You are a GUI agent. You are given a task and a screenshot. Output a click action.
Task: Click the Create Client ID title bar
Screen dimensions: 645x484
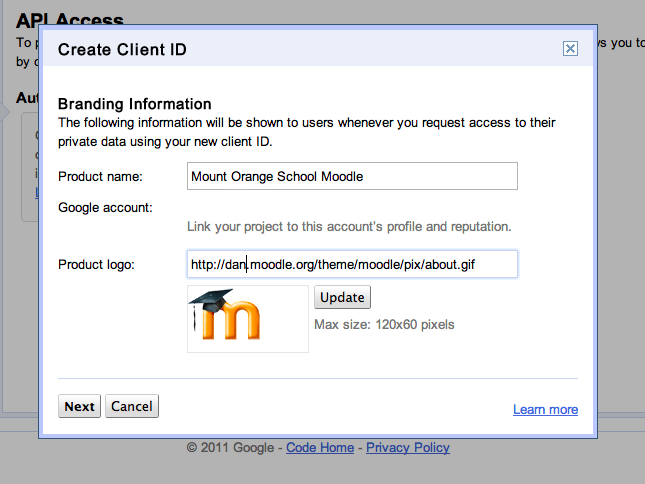coord(300,49)
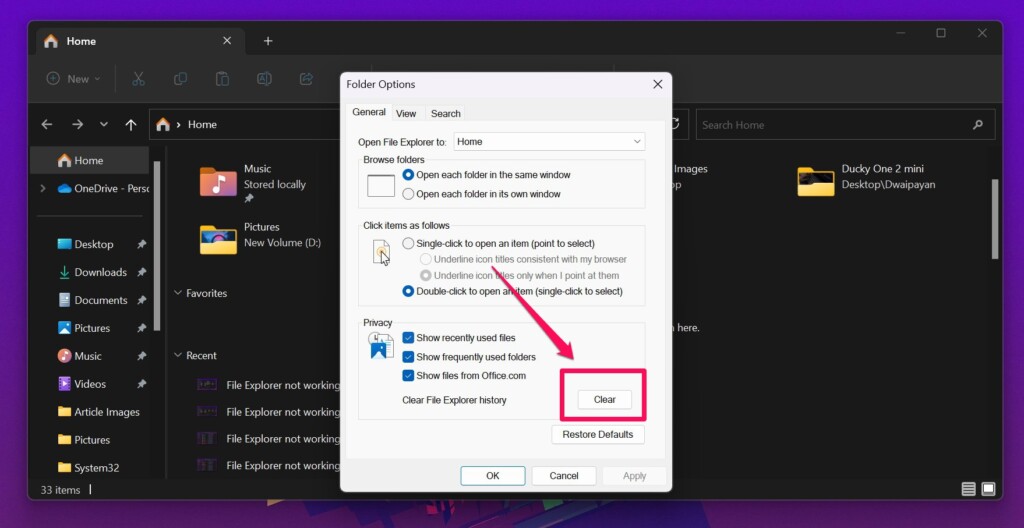The width and height of the screenshot is (1024, 528).
Task: Open the 'Open File Explorer to' dropdown
Action: tap(549, 142)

----------

Could you transcribe every line of the entries above word for word, leaving the pictures out?

You are a GUI agent. You are given a task and a screenshot. Output a click action.
Task: Click the Create Client ID title bar
Screen dimensions: 645x484
coord(300,49)
The width and height of the screenshot is (1024, 528).
Task: Open the 'Open File Explorer to' dropdown
Action: tap(549, 142)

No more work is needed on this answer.